▶ **Work task**: Please give the entries again in full and exactly, without any picture.

(Saved data entries)
--- --- ---
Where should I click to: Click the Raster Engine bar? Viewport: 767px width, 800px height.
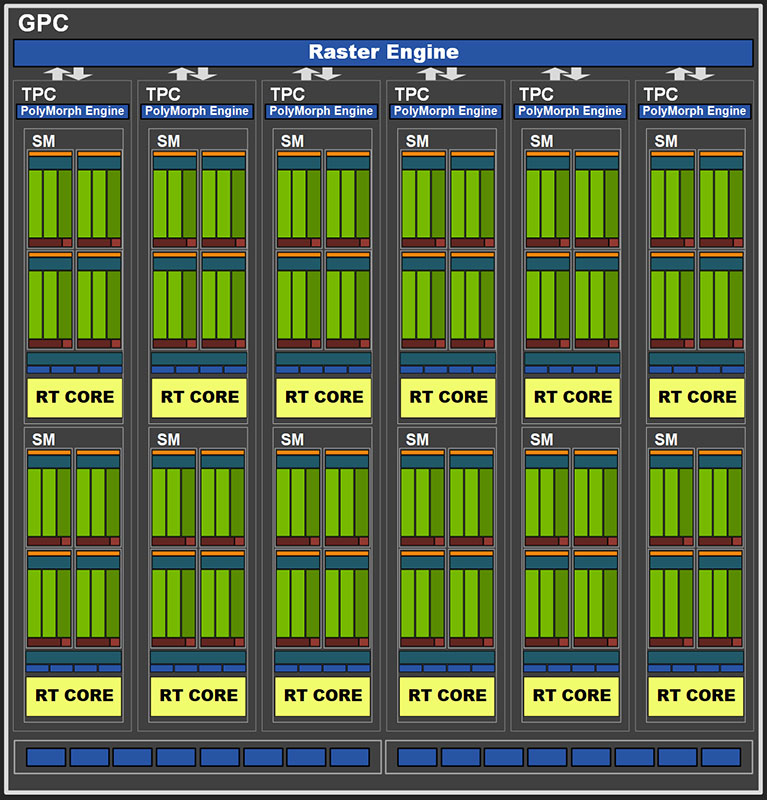(383, 53)
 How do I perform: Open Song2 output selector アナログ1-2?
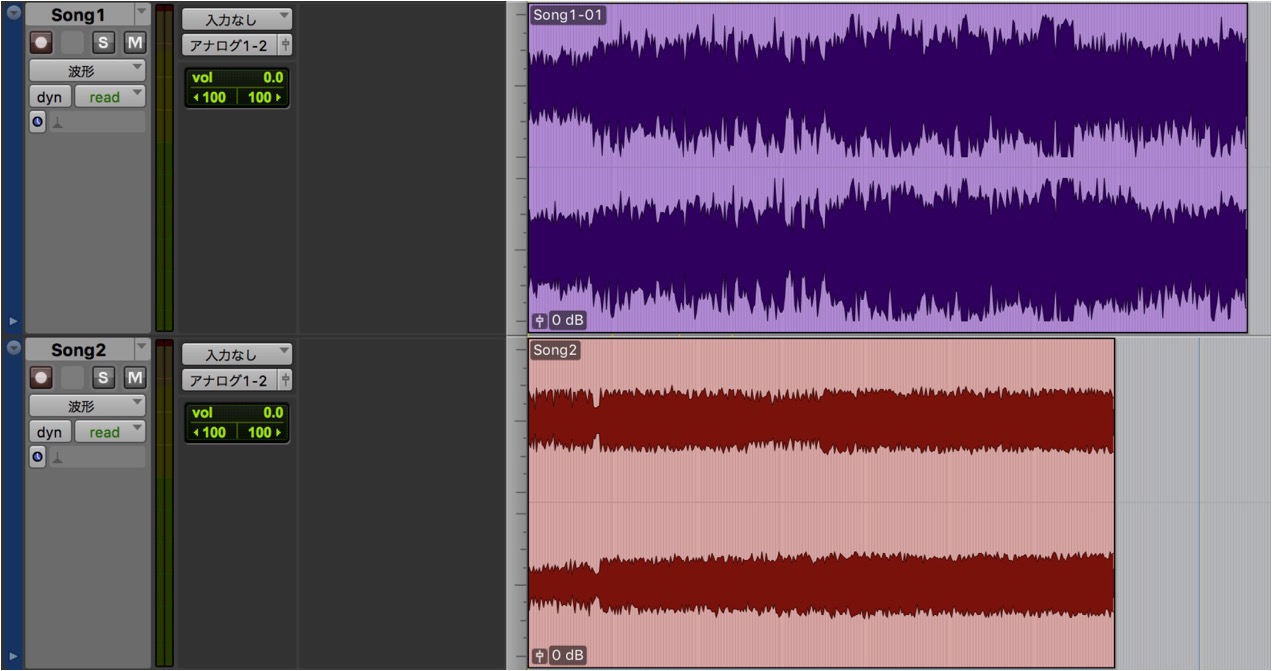229,381
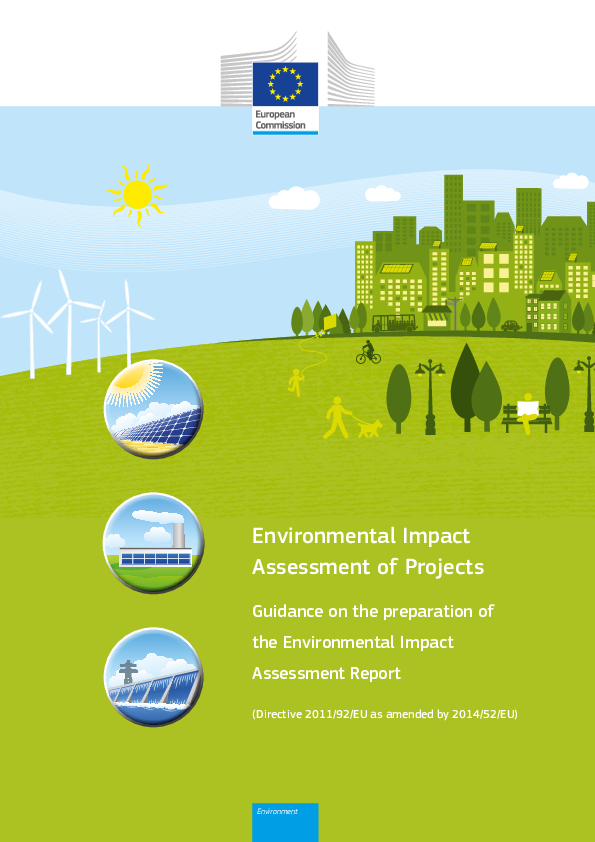This screenshot has width=595, height=842.
Task: Click the title 'Environmental Impact Assessment of Projects'
Action: point(368,551)
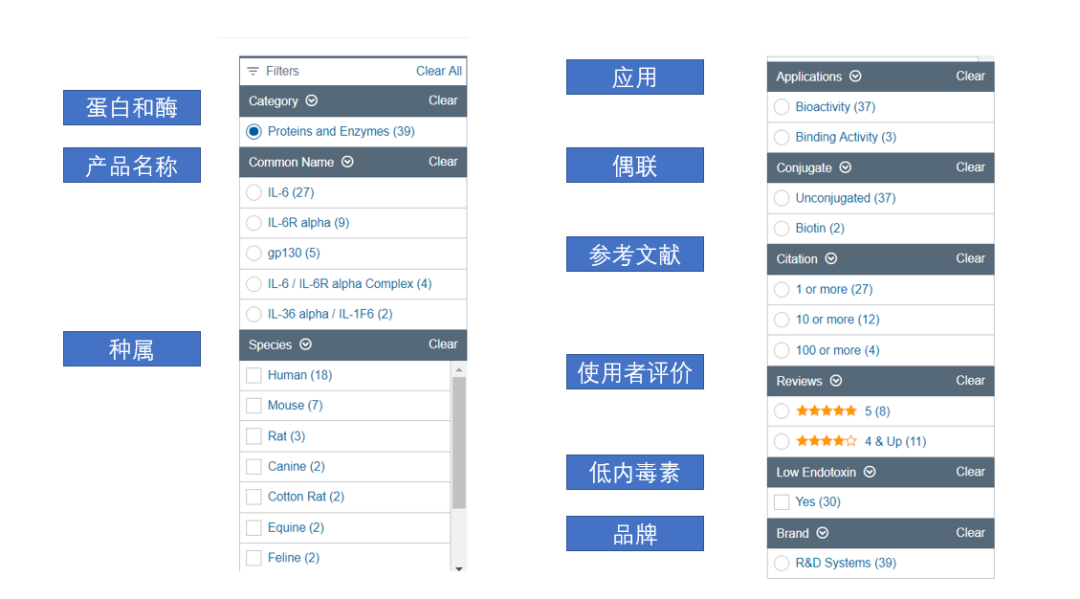1080x599 pixels.
Task: Click the Reviews section chevron icon
Action: (x=836, y=381)
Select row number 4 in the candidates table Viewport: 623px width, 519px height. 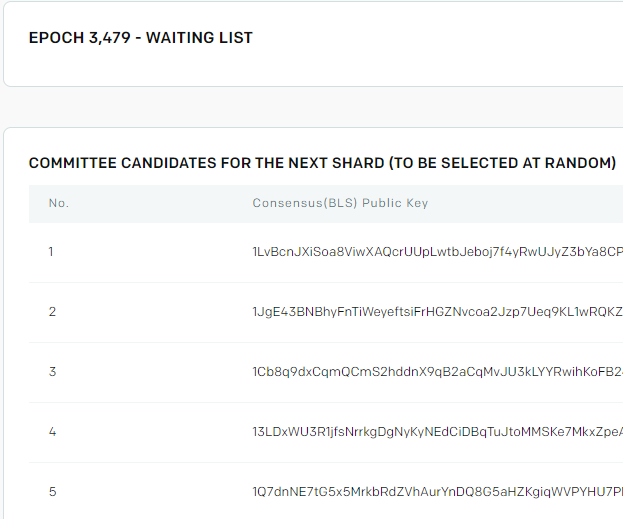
--- --- ---
▶ **Exercise output**:
Where should I click to: Click the Raster Engine bar? Viewport: 767px width, 800px height.
(383, 53)
 How do I perform: Open Song2 output selector アナログ1-2?
229,381
This screenshot has width=595, height=842.
Task: Click the title 'Environmental Impact Assessment of Projects'
Action: point(368,551)
1080x599 pixels.
Task: Click the Reviews section chevron icon
Action: (x=836, y=381)
Select row number 4 in the candidates table Viewport: 623px width, 519px height. 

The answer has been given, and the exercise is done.